## PROMPT
Copy out every line of the material below word for word, changing nothing.

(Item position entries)
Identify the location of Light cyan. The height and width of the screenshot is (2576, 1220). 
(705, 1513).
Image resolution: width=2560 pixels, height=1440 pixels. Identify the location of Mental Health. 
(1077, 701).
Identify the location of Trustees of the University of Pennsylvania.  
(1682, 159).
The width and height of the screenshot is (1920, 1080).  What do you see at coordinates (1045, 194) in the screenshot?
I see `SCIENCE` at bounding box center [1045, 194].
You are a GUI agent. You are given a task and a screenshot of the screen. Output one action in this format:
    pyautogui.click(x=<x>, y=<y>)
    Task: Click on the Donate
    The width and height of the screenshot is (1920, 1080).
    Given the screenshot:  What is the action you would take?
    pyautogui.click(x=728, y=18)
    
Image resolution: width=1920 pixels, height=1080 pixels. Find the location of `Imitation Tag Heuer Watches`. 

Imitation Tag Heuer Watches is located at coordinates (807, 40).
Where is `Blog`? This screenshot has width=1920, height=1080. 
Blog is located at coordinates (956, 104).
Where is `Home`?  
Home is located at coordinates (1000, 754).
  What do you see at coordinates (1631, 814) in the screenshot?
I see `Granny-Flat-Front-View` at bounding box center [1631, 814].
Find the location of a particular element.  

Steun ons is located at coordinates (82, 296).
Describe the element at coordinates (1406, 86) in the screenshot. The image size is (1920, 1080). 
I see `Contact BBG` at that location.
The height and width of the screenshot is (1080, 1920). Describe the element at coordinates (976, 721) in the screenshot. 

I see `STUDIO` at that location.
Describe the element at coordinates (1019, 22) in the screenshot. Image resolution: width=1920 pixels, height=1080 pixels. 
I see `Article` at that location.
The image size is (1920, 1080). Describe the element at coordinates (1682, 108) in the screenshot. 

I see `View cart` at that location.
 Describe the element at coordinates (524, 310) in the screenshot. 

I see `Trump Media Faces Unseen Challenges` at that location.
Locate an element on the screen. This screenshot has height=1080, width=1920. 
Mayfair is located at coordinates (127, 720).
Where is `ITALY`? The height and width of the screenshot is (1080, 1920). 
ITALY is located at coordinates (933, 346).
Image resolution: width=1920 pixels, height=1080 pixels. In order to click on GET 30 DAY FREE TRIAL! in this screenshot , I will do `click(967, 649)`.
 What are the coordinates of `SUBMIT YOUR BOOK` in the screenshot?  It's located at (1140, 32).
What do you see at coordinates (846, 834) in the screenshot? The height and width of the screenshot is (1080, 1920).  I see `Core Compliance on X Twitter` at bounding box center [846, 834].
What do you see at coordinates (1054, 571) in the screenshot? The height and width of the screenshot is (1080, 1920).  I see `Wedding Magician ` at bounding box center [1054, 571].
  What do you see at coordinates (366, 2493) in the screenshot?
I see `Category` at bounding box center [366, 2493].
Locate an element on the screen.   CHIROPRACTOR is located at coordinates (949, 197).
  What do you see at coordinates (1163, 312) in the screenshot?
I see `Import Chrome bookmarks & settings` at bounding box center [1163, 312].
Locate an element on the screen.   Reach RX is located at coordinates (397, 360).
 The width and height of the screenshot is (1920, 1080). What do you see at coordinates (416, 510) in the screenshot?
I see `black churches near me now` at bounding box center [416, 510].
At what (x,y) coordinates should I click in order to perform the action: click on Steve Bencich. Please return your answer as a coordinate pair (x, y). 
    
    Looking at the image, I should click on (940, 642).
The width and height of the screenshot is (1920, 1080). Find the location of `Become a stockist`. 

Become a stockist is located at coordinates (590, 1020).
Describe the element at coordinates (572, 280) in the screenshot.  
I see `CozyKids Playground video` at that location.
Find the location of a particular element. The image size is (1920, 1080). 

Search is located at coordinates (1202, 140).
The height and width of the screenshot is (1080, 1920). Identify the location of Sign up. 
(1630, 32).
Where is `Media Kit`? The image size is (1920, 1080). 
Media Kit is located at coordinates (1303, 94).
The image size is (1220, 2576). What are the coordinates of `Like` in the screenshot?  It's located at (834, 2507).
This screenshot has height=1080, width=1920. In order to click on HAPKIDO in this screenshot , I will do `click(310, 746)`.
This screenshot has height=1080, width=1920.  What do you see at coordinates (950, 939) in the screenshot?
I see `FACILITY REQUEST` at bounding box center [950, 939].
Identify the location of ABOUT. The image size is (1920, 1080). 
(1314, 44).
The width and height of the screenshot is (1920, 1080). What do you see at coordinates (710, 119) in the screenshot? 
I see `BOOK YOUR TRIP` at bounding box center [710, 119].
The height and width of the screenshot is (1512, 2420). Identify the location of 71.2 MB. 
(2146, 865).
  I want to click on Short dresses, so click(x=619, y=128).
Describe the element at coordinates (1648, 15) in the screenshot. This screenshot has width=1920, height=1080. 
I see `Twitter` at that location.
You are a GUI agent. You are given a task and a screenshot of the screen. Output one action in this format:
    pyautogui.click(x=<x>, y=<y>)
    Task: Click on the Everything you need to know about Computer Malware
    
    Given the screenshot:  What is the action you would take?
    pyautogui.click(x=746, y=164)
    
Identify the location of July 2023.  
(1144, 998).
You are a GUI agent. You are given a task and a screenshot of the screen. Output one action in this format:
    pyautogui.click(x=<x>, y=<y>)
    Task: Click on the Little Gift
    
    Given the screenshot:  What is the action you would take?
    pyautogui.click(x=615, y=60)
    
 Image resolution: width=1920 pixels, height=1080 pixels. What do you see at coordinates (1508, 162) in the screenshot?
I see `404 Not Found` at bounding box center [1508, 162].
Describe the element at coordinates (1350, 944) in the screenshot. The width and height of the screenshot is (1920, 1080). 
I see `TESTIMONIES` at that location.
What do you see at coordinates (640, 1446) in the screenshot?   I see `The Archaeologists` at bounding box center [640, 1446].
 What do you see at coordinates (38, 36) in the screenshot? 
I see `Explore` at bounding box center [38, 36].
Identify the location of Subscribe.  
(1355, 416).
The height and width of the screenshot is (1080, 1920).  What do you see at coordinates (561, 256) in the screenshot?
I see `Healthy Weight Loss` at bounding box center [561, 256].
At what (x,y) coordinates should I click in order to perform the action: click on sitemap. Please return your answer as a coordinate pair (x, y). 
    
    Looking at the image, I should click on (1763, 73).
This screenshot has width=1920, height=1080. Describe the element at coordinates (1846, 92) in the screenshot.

## ANSWER FOR THIS EXERCISE
Identify the location of Light cyan. The height and width of the screenshot is (2576, 1220). 
(705, 1513).
Image resolution: width=2560 pixels, height=1440 pixels. Identify the location of Mental Health. 
(1077, 701).
Identify the location of Trustees of the University of Pennsylvania.  
(1682, 159).
The width and height of the screenshot is (1920, 1080).  What do you see at coordinates (1045, 194) in the screenshot?
I see `SCIENCE` at bounding box center [1045, 194].
You are a GUI agent. You are given a task and a screenshot of the screen. Output one action in this format:
    pyautogui.click(x=<x>, y=<y>)
    Task: Click on the Donate
    The width and height of the screenshot is (1920, 1080).
    Given the screenshot:  What is the action you would take?
    pyautogui.click(x=728, y=18)
    
Image resolution: width=1920 pixels, height=1080 pixels. Find the location of `Imitation Tag Heuer Watches`. 

Imitation Tag Heuer Watches is located at coordinates (807, 40).
Where is `Blog`? This screenshot has width=1920, height=1080. 
Blog is located at coordinates (956, 104).
Where is `Home`?  
Home is located at coordinates (1000, 754).
  What do you see at coordinates (1631, 814) in the screenshot?
I see `Granny-Flat-Front-View` at bounding box center [1631, 814].
Find the location of a particular element.  

Steun ons is located at coordinates (82, 296).
Describe the element at coordinates (1406, 86) in the screenshot. The image size is (1920, 1080). 
I see `Contact BBG` at that location.
The height and width of the screenshot is (1080, 1920). Describe the element at coordinates (976, 721) in the screenshot. 

I see `STUDIO` at that location.
Describe the element at coordinates (1019, 22) in the screenshot. Image resolution: width=1920 pixels, height=1080 pixels. 
I see `Article` at that location.
The image size is (1920, 1080). Describe the element at coordinates (1682, 108) in the screenshot. 

I see `View cart` at that location.
 Describe the element at coordinates (524, 310) in the screenshot. 

I see `Trump Media Faces Unseen Challenges` at that location.
Locate an element on the screen. This screenshot has height=1080, width=1920. 
Mayfair is located at coordinates (127, 720).
Where is `ITALY`? The height and width of the screenshot is (1080, 1920). 
ITALY is located at coordinates (933, 346).
Image resolution: width=1920 pixels, height=1080 pixels. In order to click on GET 30 DAY FREE TRIAL! in this screenshot , I will do `click(967, 649)`.
 What are the coordinates of `SUBMIT YOUR BOOK` in the screenshot?  It's located at (1140, 32).
What do you see at coordinates (846, 834) in the screenshot? The height and width of the screenshot is (1080, 1920).  I see `Core Compliance on X Twitter` at bounding box center [846, 834].
What do you see at coordinates (1054, 571) in the screenshot? The height and width of the screenshot is (1080, 1920).  I see `Wedding Magician ` at bounding box center [1054, 571].
  What do you see at coordinates (366, 2493) in the screenshot?
I see `Category` at bounding box center [366, 2493].
Locate an element on the screen.   CHIROPRACTOR is located at coordinates (949, 197).
  What do you see at coordinates (1163, 312) in the screenshot?
I see `Import Chrome bookmarks & settings` at bounding box center [1163, 312].
Locate an element on the screen.   Reach RX is located at coordinates (397, 360).
 The width and height of the screenshot is (1920, 1080). What do you see at coordinates (416, 510) in the screenshot?
I see `black churches near me now` at bounding box center [416, 510].
At what (x,y) coordinates should I click in order to perform the action: click on Steve Bencich. Please return your answer as a coordinate pair (x, y). 
    
    Looking at the image, I should click on (940, 642).
The width and height of the screenshot is (1920, 1080). Find the location of `Become a stockist`. 

Become a stockist is located at coordinates (590, 1020).
Describe the element at coordinates (572, 280) in the screenshot.  
I see `CozyKids Playground video` at that location.
Find the location of a particular element. The image size is (1920, 1080). 

Search is located at coordinates (1202, 140).
The height and width of the screenshot is (1080, 1920). Identify the location of Sign up. 
(1630, 32).
Where is `Media Kit`? The image size is (1920, 1080). 
Media Kit is located at coordinates (1303, 94).
The image size is (1220, 2576). What are the coordinates of `Like` in the screenshot?  It's located at (834, 2507).
This screenshot has height=1080, width=1920. In order to click on HAPKIDO in this screenshot , I will do `click(310, 746)`.
This screenshot has height=1080, width=1920.  What do you see at coordinates (950, 939) in the screenshot?
I see `FACILITY REQUEST` at bounding box center [950, 939].
Identify the location of ABOUT. The image size is (1920, 1080). 
(1314, 44).
The width and height of the screenshot is (1920, 1080). What do you see at coordinates (710, 119) in the screenshot? 
I see `BOOK YOUR TRIP` at bounding box center [710, 119].
The height and width of the screenshot is (1512, 2420). Identify the location of 71.2 MB. 
(2146, 865).
  I want to click on Short dresses, so click(x=619, y=128).
Describe the element at coordinates (1648, 15) in the screenshot. This screenshot has width=1920, height=1080. 
I see `Twitter` at that location.
You are a GUI agent. You are given a task and a screenshot of the screen. Output one action in this format:
    pyautogui.click(x=<x>, y=<y>)
    Task: Click on the Everything you need to know about Computer Malware
    
    Given the screenshot:  What is the action you would take?
    pyautogui.click(x=746, y=164)
    
Identify the location of July 2023.  
(1144, 998).
You are a GUI agent. You are given a task and a screenshot of the screen. Output one action in this format:
    pyautogui.click(x=<x>, y=<y>)
    Task: Click on the Little Gift
    
    Given the screenshot:  What is the action you would take?
    pyautogui.click(x=615, y=60)
    
 Image resolution: width=1920 pixels, height=1080 pixels. What do you see at coordinates (1508, 162) in the screenshot?
I see `404 Not Found` at bounding box center [1508, 162].
Describe the element at coordinates (1350, 944) in the screenshot. The width and height of the screenshot is (1920, 1080). 
I see `TESTIMONIES` at that location.
What do you see at coordinates (640, 1446) in the screenshot?   I see `The Archaeologists` at bounding box center [640, 1446].
 What do you see at coordinates (38, 36) in the screenshot? 
I see `Explore` at bounding box center [38, 36].
Identify the location of Subscribe.  
(1355, 416).
The height and width of the screenshot is (1080, 1920).  What do you see at coordinates (561, 256) in the screenshot?
I see `Healthy Weight Loss` at bounding box center [561, 256].
At what (x,y) coordinates should I click in order to perform the action: click on sitemap. Please return your answer as a coordinate pair (x, y). 
    
    Looking at the image, I should click on (1763, 73).
This screenshot has width=1920, height=1080. Describe the element at coordinates (1846, 92) in the screenshot.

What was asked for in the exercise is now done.